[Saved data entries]
= Beginning of Section =
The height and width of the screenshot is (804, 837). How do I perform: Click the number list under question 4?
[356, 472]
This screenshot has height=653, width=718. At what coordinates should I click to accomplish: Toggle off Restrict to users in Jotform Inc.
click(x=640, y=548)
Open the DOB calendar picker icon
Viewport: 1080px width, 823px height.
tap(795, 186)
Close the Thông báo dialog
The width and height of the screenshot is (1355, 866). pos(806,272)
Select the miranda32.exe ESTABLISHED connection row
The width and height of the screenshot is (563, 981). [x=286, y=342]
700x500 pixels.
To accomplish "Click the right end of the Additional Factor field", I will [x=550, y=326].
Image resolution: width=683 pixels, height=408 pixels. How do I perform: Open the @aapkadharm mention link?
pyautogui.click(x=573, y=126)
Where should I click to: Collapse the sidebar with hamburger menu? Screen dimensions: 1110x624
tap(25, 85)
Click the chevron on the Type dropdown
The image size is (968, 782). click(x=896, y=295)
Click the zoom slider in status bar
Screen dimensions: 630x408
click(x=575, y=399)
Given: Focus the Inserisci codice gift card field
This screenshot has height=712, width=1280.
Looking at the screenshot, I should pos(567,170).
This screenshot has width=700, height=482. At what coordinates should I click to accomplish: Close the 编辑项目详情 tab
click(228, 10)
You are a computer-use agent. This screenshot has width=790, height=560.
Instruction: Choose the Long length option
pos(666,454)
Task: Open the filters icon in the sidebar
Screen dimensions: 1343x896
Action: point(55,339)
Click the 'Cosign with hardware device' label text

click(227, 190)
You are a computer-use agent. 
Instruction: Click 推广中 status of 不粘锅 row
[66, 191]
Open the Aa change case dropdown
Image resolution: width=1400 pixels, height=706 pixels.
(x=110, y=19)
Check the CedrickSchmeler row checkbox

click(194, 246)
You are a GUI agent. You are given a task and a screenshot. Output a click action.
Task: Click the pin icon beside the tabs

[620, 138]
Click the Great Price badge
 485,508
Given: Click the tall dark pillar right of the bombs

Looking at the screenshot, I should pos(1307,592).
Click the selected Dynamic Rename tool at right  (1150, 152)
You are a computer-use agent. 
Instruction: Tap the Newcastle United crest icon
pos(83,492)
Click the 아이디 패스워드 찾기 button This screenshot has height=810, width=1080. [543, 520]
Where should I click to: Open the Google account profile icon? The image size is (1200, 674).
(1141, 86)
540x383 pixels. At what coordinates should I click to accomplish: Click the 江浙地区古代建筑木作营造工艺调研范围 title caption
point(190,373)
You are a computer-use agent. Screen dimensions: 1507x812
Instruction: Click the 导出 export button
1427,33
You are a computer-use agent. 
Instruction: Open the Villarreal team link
= End of Section =
▸ **WHAT YOU SHOULD DO**
Go through the records line by line, and copy each line that holds the string "field".

▸ **FINISHED TASK**
To accomplish "Click the right end of the Additional Factor field", I will [x=550, y=326].
Given: Focus the Inserisci codice gift card field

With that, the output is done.